Not So Isolated: Green Pea Galaxies in Overdense Environments revealed by VLT/MUSE
A. Arroyo-Polonio, J. M. Vílchez, J. Iglesias-Páramo, C. Kehrig, E. Pérez-Montero + 7 more
TLDR
Green Pea galaxies are found in overdense environments with companions, suggesting their starbursts are driven by gas accretion rather than close mergers.
Key contributions
- Green Pea galaxies are confirmed to reside in overdense environments with a high companion fraction.
- Companions are typically ~100 kpc away, showing no evidence of ongoing close major mergers.
- GPs are young, metal-poor starbursts, while companions are older and more diverse in properties.

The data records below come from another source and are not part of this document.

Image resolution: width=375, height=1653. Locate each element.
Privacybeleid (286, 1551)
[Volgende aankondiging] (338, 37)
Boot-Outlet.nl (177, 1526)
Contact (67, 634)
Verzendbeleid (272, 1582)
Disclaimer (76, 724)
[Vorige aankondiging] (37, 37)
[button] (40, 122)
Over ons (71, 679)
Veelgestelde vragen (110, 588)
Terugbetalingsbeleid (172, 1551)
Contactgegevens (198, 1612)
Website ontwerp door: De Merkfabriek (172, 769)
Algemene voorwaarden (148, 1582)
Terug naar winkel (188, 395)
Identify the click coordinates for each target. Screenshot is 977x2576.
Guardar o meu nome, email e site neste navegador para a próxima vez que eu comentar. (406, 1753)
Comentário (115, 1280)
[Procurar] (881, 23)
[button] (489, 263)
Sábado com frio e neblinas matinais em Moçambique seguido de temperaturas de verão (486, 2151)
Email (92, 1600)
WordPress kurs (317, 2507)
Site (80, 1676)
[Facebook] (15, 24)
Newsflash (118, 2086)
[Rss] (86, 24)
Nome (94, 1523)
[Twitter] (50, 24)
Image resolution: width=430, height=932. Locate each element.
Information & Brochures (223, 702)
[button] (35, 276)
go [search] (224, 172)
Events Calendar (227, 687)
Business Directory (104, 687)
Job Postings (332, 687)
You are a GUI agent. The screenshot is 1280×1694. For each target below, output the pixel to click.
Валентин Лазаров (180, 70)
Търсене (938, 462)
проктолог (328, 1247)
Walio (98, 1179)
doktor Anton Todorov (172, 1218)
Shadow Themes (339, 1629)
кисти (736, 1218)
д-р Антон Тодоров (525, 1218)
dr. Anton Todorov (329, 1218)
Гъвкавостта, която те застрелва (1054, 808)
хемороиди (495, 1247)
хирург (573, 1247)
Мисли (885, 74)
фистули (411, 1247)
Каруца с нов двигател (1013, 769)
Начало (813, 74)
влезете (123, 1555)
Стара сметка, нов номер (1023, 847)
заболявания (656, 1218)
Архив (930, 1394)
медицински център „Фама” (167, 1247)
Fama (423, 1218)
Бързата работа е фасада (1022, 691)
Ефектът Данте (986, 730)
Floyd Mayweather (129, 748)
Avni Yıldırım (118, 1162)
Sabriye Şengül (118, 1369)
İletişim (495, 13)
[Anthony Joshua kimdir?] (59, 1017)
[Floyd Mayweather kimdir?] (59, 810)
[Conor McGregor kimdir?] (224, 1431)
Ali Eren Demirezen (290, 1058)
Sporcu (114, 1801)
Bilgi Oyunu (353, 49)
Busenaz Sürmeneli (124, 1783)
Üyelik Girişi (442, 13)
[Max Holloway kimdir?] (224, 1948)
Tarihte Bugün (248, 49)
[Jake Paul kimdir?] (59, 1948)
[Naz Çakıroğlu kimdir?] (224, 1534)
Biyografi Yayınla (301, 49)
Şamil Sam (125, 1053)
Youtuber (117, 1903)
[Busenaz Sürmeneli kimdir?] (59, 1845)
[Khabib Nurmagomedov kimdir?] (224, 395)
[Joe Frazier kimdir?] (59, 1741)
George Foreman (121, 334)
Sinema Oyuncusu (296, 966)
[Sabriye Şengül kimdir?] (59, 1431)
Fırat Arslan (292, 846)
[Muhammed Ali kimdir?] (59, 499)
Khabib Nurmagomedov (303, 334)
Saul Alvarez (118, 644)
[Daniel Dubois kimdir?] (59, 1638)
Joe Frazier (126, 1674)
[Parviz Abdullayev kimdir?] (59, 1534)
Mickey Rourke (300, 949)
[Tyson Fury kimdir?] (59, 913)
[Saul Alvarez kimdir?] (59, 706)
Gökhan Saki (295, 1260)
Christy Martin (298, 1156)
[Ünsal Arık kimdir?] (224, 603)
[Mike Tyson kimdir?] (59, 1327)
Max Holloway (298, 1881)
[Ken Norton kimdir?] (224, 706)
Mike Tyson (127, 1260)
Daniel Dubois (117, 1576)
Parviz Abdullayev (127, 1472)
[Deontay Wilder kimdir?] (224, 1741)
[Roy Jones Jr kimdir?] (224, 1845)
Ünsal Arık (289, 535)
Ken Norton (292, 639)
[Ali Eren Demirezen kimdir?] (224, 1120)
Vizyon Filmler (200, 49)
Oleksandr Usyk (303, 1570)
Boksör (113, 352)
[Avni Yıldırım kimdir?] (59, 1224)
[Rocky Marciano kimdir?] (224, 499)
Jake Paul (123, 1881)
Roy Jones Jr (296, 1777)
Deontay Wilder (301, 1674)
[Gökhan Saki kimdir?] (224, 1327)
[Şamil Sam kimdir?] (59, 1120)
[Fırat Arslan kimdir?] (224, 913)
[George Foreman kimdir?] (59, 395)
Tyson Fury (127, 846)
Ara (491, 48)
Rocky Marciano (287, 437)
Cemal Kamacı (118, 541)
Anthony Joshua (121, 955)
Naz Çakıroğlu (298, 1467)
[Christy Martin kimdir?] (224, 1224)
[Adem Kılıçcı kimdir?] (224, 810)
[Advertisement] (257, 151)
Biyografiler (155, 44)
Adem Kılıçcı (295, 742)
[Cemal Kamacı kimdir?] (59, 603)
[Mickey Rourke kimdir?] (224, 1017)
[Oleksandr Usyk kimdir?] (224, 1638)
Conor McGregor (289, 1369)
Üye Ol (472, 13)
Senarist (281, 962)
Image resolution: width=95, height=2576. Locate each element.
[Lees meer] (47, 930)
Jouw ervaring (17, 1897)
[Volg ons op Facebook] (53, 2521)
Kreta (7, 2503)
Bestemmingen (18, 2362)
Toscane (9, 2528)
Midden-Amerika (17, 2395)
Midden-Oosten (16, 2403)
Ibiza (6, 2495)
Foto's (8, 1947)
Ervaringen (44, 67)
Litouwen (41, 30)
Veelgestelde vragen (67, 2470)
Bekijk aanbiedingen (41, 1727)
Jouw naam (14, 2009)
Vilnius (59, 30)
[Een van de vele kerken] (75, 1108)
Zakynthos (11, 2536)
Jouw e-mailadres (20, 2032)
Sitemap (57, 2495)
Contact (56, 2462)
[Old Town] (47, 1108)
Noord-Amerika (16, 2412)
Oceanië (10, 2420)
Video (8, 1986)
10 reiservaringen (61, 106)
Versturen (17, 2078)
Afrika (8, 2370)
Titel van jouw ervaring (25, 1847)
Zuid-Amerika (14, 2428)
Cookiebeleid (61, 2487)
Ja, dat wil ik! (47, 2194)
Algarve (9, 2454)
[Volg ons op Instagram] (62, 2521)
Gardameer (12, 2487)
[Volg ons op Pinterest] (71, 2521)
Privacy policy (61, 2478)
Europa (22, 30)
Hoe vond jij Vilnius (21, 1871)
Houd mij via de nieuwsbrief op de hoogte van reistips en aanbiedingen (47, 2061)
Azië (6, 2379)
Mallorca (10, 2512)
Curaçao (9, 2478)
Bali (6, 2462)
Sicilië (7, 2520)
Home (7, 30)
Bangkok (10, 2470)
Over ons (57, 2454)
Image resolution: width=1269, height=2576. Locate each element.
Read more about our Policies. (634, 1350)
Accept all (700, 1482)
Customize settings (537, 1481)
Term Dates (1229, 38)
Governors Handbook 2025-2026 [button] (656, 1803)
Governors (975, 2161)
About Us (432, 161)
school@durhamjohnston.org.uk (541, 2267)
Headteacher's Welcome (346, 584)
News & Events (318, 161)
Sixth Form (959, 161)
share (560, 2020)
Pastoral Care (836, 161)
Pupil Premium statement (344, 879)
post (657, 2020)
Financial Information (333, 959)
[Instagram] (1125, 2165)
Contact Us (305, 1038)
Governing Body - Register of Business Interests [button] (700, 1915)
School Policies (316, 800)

- High dynamical-to-stellar mass ratios imply substantial dark matter and neutral gas in these systems.
Why it matters
This paper clarifies the environmental context of Green Pea galaxies, suggesting their intense star formation is driven by diffuse gas accretion in overdense regions rather than direct galaxy mergers. This helps understand high-redshift star-forming galaxies.
Original Abstract
Context. Green Pea galaxies (GPs) are local starburst galaxies serving as analogues for high-redshift star-forming galaxies, particularly Lyman continuum leakers. It remains debated whether their starbursts are driven by internal secular processes or external triggers. Aims. We aim to constrain the role of environment in this triggering, testing whether external influence comes from close interactions or diffuse processes like gas accretion. Methods. We analyse VLT/MUSE observations of 24 GPs at $z \sim 0.2$ to identify companions via spectral line features. We derive key physical properties (extinction, SFR, stellar mass, age, metallicity) for GPs and companions, and estimate group dynamical masses. Results. We identify 22 emission-line galaxies, 11 being companions ($|Δv| \leq 500$ km s$^{-1}$). We find a high companion fraction ($33^{+11}_{-8}$%) and a $\sim$1 dex number density excess compared to the field, confirming GPs reside in overdense environments. Companions typically lie at projected separations of $\sim$100 kpc with no evidence of ongoing interactions. Physically, GPs form a homogeneous class of young (mass-weighted age $\sim$230 Myr), metal-poor, high-sSFR starbursts with elevated velocity dispersions. In contrast, companions are more evolved ($\sim$1.6 Gyr) and heterogeneous in stellar mass, metallicity, and dust attenuation. Inferred group dynamical masses are $\sim$3 dex higher than total stellar masses, suggesting significant dark matter and neutral gas. Conclusions. GPs do not appear triggered by ongoing major mergers with close (10-30 kpc) companions. Results favor a scenario where GPs are transient starbursts in overdense regions, plausibly sustained by gas accretion. Limited spatial resolution prevents ruling out very close mergers ($\lesssim 10$ kpc). High dynamical-to-stellar mass ratios imply substantial non-stellar mass in these systems.